**INPUT RECORDS:**
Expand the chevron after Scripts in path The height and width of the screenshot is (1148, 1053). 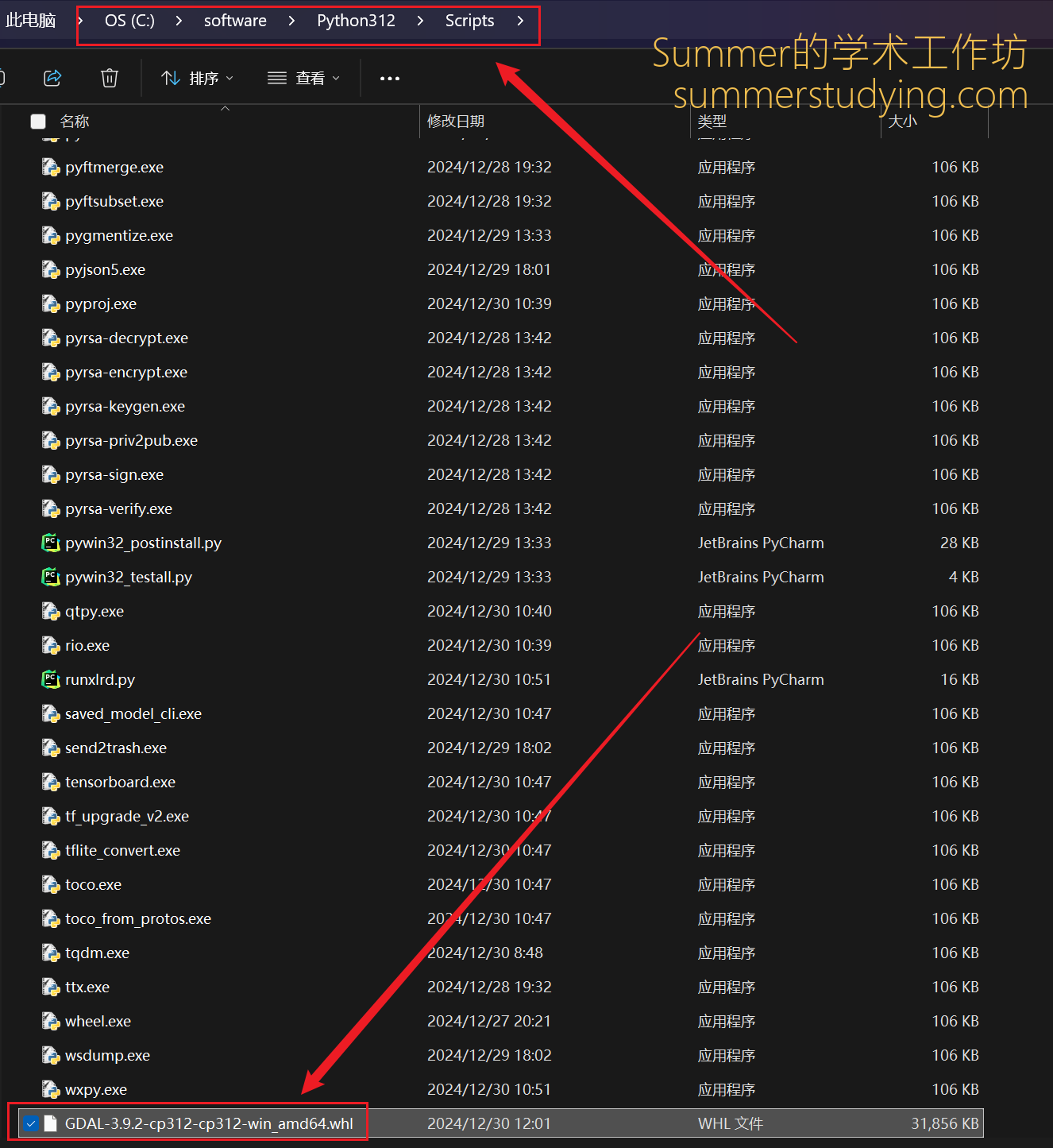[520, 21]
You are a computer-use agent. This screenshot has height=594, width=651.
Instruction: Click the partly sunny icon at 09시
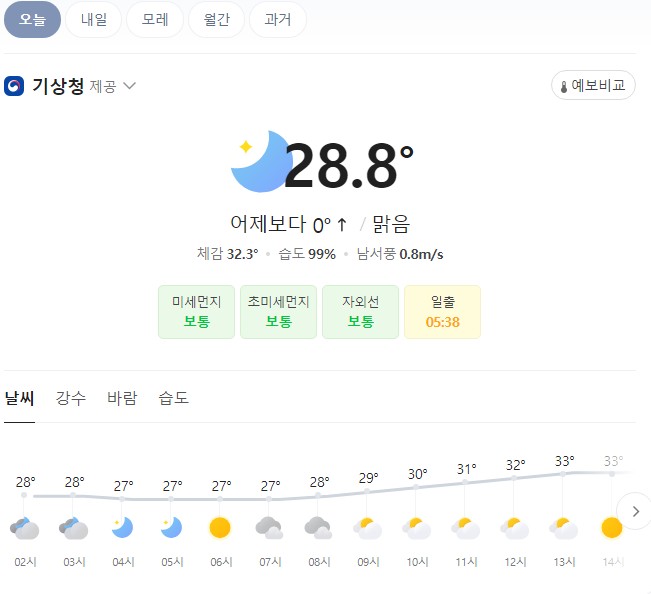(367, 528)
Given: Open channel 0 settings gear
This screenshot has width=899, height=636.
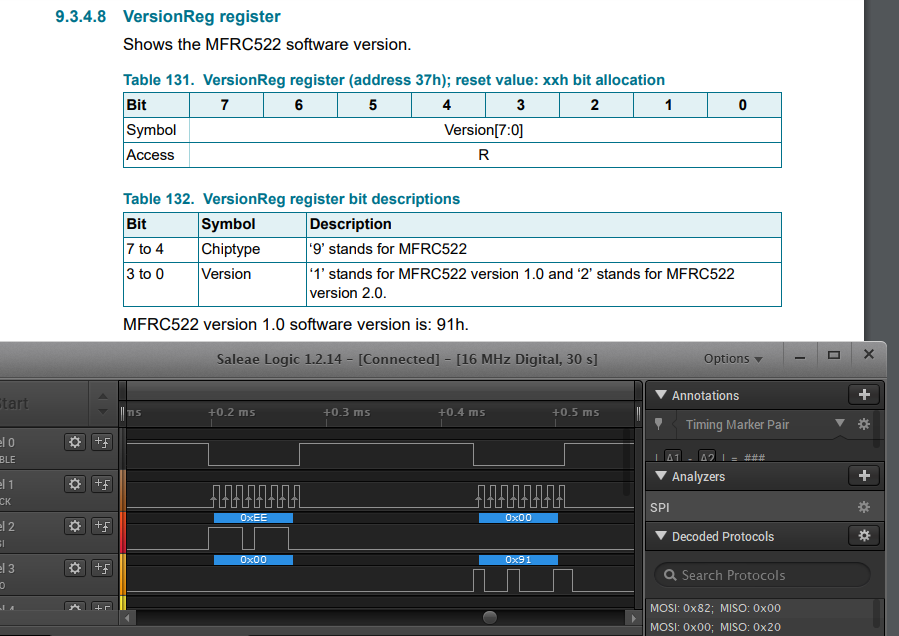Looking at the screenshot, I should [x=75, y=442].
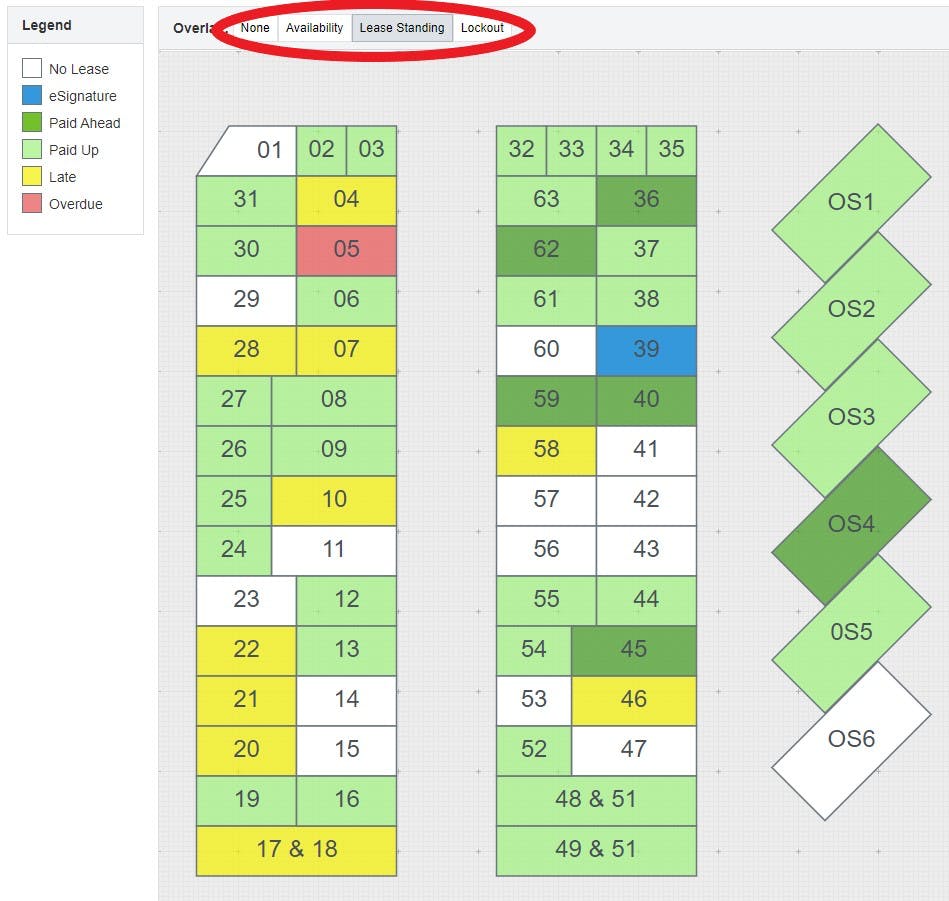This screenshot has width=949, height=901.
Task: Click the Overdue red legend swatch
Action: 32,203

**YOUR ASSIGNMENT:** Once you find the line containing "Instruction: Click the", retype it and every line after it through the last line of the records above, exactly. Add nothing else, and leave out the pictures.

**EXERCISE OUTPUT:**
Instruction: Click the partly sunny icon at 09시
(367, 528)
Given: Open channel 0 settings gear
This screenshot has width=899, height=636.
Looking at the screenshot, I should [x=75, y=442].
This screenshot has width=949, height=901.
Task: Click the Overdue red legend swatch
Action: 32,203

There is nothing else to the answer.